[[ Supplied records, beginning ]]
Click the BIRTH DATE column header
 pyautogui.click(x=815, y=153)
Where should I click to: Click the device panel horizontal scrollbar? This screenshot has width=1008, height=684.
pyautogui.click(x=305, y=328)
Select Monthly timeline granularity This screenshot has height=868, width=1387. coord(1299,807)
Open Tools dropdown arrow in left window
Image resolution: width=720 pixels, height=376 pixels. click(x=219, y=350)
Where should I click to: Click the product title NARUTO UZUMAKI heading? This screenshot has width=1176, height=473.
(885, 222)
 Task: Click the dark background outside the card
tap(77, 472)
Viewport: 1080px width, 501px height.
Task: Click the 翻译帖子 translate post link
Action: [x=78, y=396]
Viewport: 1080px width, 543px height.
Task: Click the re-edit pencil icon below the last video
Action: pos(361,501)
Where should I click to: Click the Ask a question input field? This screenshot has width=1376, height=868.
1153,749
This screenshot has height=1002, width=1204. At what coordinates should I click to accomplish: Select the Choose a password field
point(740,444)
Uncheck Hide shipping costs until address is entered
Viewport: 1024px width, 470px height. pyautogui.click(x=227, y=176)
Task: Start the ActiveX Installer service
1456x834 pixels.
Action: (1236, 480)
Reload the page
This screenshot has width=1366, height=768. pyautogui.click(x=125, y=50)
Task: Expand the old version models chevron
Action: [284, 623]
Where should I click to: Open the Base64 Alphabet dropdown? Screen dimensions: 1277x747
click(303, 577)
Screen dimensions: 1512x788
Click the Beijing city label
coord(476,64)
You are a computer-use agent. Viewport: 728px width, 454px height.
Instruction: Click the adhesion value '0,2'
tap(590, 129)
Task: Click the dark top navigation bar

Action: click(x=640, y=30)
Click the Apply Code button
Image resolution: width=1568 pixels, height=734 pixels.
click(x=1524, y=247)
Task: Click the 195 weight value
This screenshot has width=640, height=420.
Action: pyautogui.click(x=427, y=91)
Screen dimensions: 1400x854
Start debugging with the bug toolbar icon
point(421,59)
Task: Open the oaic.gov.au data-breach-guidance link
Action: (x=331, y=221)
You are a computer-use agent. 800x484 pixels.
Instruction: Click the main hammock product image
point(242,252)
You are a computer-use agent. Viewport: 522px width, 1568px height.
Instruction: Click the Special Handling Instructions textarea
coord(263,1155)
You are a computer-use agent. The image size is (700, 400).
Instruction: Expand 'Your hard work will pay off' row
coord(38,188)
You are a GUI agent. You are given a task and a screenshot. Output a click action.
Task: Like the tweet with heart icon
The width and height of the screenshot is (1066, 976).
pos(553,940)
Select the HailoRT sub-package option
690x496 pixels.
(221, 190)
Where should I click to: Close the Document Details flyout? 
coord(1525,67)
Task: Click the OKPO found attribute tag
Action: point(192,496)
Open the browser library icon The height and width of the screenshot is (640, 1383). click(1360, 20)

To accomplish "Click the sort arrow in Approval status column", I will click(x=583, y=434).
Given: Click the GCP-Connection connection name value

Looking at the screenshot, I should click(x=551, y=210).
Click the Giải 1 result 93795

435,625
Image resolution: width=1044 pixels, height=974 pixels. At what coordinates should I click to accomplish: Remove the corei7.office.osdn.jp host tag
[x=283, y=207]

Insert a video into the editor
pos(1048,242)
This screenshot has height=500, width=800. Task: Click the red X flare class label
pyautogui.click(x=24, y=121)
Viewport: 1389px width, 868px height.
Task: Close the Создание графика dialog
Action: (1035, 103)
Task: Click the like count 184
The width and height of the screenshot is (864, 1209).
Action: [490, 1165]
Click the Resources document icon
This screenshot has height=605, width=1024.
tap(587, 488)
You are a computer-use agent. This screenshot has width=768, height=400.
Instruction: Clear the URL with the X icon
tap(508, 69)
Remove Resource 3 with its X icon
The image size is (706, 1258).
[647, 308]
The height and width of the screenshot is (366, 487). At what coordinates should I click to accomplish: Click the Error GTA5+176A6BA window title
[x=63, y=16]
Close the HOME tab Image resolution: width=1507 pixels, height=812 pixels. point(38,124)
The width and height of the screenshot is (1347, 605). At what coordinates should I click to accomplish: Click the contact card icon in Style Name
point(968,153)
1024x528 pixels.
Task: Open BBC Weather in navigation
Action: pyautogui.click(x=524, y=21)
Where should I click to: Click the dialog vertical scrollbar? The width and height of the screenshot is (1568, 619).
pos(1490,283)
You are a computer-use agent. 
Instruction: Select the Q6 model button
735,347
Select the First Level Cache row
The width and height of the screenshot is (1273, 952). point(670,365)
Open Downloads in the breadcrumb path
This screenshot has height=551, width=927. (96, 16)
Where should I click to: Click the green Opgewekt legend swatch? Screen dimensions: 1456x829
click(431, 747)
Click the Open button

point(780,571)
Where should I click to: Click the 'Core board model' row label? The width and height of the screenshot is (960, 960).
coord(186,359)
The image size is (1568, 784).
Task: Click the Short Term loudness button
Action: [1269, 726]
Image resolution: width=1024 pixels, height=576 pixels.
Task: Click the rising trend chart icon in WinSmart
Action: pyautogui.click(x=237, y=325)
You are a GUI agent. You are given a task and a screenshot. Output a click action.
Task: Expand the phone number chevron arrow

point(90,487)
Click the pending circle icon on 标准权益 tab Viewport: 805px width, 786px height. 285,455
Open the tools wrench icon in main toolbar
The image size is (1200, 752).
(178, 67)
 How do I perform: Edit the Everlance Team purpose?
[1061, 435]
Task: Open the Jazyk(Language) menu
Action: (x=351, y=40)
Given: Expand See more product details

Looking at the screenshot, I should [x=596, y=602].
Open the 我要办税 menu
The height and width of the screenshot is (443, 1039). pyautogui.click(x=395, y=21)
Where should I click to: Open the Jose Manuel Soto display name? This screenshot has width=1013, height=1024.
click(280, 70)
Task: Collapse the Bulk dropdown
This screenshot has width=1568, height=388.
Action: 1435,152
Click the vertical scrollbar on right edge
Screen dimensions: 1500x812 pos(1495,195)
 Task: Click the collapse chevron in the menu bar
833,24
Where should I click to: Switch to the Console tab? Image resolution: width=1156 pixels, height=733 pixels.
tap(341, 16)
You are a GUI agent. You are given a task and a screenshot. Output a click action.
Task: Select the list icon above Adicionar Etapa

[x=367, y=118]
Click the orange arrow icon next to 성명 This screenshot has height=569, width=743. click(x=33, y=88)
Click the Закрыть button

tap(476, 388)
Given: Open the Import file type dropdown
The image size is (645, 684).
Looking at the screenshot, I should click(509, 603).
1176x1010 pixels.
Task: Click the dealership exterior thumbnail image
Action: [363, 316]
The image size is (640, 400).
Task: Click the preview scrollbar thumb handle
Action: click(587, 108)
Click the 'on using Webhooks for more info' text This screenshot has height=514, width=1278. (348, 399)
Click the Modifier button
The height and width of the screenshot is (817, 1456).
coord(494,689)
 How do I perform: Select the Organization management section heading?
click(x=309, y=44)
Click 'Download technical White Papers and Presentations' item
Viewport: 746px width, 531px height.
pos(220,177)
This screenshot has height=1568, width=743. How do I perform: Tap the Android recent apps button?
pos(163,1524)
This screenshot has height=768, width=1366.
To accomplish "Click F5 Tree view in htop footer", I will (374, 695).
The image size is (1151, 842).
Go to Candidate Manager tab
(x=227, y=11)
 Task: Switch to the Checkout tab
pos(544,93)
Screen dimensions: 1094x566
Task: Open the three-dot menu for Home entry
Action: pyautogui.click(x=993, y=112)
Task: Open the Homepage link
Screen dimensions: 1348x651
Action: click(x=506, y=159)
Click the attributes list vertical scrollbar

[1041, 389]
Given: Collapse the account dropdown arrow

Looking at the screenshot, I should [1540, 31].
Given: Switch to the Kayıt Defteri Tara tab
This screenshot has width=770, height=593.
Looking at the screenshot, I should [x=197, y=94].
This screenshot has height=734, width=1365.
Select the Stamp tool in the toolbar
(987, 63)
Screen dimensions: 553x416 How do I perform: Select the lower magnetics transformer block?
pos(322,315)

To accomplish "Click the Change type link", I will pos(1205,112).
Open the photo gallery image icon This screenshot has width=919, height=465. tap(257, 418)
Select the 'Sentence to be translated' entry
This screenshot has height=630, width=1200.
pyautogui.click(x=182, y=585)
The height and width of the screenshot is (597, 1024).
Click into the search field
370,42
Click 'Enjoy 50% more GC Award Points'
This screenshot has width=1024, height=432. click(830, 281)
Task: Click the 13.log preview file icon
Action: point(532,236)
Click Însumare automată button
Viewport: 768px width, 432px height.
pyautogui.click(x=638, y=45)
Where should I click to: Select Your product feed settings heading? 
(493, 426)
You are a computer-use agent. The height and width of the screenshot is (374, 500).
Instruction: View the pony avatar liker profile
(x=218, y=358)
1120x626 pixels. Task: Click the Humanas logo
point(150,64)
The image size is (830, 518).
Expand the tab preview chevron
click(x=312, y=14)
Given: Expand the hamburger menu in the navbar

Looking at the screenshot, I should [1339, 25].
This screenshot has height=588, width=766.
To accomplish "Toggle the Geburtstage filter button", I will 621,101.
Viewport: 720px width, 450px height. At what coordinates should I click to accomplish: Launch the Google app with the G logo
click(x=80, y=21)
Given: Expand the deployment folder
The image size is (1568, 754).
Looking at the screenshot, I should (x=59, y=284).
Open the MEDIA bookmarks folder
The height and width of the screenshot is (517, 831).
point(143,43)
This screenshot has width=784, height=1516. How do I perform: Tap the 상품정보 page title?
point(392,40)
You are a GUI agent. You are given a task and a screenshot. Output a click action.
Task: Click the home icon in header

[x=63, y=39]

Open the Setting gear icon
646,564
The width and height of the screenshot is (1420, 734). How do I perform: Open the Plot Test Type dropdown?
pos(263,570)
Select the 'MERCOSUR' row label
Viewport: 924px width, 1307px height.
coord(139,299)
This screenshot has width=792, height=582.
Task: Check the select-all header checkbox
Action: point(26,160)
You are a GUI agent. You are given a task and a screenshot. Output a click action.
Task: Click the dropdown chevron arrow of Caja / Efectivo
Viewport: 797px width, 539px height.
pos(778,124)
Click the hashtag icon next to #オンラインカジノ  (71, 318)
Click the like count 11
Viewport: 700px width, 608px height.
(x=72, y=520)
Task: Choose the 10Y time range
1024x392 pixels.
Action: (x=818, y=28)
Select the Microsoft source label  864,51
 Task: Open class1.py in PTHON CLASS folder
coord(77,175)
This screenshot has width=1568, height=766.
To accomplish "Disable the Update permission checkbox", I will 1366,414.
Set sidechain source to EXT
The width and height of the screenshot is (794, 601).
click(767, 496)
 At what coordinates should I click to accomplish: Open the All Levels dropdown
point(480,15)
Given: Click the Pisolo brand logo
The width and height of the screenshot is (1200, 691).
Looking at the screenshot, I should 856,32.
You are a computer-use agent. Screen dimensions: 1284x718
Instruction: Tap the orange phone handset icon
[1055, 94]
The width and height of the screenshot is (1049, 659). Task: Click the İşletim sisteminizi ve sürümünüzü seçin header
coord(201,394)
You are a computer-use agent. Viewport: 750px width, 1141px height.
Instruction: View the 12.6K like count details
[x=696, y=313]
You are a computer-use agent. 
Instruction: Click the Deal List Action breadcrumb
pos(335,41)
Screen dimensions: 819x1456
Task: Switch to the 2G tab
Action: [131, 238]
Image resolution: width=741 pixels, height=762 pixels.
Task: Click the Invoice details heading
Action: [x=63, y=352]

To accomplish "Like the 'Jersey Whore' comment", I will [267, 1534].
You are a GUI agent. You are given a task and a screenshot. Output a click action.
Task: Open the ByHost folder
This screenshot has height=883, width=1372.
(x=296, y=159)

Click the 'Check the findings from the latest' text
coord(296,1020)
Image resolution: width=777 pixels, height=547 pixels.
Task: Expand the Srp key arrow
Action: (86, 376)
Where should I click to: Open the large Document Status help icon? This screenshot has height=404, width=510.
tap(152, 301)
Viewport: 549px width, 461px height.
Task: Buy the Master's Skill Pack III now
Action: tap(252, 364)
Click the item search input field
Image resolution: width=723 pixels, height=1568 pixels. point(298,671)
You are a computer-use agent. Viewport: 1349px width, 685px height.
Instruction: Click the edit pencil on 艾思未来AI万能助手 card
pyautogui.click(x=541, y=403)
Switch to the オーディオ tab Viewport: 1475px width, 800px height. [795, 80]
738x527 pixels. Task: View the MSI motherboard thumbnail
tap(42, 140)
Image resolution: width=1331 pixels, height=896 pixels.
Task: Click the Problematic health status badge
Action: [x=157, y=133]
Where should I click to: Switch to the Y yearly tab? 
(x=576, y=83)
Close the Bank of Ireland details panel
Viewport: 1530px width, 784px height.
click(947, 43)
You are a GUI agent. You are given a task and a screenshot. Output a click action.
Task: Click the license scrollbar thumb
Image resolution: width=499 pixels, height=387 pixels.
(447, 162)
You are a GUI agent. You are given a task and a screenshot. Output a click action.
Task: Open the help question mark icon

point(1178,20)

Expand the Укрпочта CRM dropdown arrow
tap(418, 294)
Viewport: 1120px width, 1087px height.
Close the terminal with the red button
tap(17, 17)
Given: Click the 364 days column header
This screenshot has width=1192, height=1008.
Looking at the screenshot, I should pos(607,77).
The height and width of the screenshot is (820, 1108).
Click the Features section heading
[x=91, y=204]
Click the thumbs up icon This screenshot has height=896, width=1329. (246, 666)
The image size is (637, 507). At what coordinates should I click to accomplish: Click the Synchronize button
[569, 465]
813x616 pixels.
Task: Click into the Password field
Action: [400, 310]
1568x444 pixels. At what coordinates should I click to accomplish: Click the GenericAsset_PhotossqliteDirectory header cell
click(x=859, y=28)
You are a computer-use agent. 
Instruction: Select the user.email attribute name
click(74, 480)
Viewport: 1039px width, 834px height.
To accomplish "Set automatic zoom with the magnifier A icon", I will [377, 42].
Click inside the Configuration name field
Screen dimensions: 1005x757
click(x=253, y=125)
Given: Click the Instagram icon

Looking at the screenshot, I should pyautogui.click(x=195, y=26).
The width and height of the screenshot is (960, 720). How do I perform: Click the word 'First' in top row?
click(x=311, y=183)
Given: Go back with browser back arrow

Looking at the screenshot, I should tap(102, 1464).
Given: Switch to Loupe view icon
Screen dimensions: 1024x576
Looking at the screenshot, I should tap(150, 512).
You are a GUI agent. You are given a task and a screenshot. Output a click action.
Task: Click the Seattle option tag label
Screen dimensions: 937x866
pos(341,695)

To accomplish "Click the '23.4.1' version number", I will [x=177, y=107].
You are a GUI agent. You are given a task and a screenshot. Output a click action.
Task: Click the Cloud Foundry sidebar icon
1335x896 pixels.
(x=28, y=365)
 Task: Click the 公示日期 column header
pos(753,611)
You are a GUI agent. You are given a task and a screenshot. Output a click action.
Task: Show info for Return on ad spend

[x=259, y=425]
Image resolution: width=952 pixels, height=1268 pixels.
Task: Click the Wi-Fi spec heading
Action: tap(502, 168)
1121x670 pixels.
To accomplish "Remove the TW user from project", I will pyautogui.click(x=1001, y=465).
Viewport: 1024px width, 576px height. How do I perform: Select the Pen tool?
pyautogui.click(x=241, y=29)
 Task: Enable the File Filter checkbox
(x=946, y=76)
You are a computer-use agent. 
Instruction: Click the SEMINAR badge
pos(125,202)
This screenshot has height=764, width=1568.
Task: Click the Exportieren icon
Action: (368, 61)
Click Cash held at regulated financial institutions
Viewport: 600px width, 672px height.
[[ Supplied records, end ]]
Task statement: For each line in the data that holds "option", add one to a count, then report that count alone.

Output below: 2